4-6Every time I think of you—and I think of you often!—I thank God for your lives of free and open access to God, given by Jesus. There’s no end to what has happened in you—it’s beyond speech, beyond knowledge. The evidence of Christ has been clearly verified in your lives.
7-9Just think—you don’t need a thing, you’ve got it all! All God’s gifts are right in front of you as you wait expectantly for our Master Jesus to arrive on the scene for the Finale. And not only that, but God himself is right alongside to keep you steady and on track until things are all wrapped up by Jesus. God, who got you started in this spiritual adventure, shares with us the life of his Son and our Master Jesus. He will never give up on you. Never forget that.
The Cross: The Irony of God’s Wisdom
10I have a serious concern to bring up with you, my friends, using the authority of Jesus, our Master. I’ll put it as urgently as I can: You must get along with each other. You must learn to be considerate of one another, cultivating a life in common.
11-12I bring this up because some from Chloe’s family brought a most disturbing report to my attention—that you’re fighting among yourselves! I’ll tell you exactly what I was told: You’re all picking sides, going around saying, “I’m on Paul’s side,” or “I’m for Apollos,” or “Peter is my man,” or “I’m in the Messiah group.”
13-16I ask you, “Has the Messiah been chopped up in little pieces so we can each have a relic all our own? Was Paul crucified for you? Was a single one of you baptized in Paul’s name?” I was not involved with any of your baptisms—except for Crispus and Gaius—and on getting this report, I’m sure glad I wasn’t. At least no one can go around saying he was baptized in my name. (Come to think of it, I also baptized Stephanas’s family, but as far as I can recall, that’s it.)
17God didn’t send me out to collect a following for myself, but to preach the Message of what he has done, collecting a following for him. And he didn’t send me to do it with a lot of fancy rhetoric of my own, lest the powerful action at the center—Christ on the Cross—be trivialized into mere words.

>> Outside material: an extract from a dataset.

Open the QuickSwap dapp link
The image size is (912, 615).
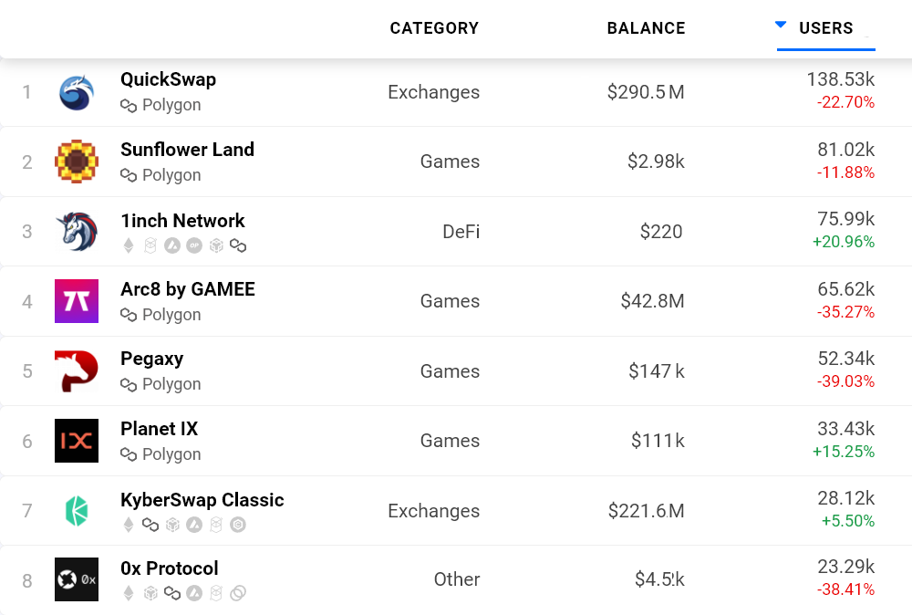pos(168,79)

18-21The Message that points to Christ on the Cross seems like sheer silliness to those hellbent on destruction, but for those on the way of salvation it makes perfect sense. This is the way God works, and most powerfully as it turns out. It’s written,
I’ll turn conventional wisdom on its head,
I’ll expose so-called experts as shams.
So where can you find someone truly wise, truly educated, truly intelligent in this day and age? Hasn’t God exposed it all as pretentious nonsense? Since the world in all its fancy wisdom never had a clue when it came to knowing God, God in his wisdom took delight in using what the world considered stupid—preaching, of all things!—to bring those who trust him into the way of salvation.
22-25While Jews clamor for miraculous demonstrations and Greeks go in for philosophical wisdom, we go right on proclaiming Christ, the Crucified. Jews treat this like an anti-miracle—and Greeks pass it off as absurd. But to us who are personally called by God himself—both Jews and Greeks—Christ is God’s ultimate miracle and wisdom all wrapped up in one. Human wisdom is so cheap, so impotent, next to the seeming absurdity of God. Human strength can’t begin to compete with God’s “weakness.”
26-31Take a good look, friends, at who you were when you got called into this life. I don’t see many of “the brightest and the best” among you, not many influential, not many from high-society families. Isn’t it obvious that God deliberately chose men and women that the culture overlooks and exploits and abuses, chose these “nobodies” to expose the hollow pretensions of the “somebodies”? That makes it quite clear that none of you can get by with blowing your own horn before God. Everything that we have—right thinking and right living, a clean slate and a fresh start—comes from God by way of Jesus Christ. That’s why we have the saying, “If you’re going to blow a horn, blow a trumpet for God.”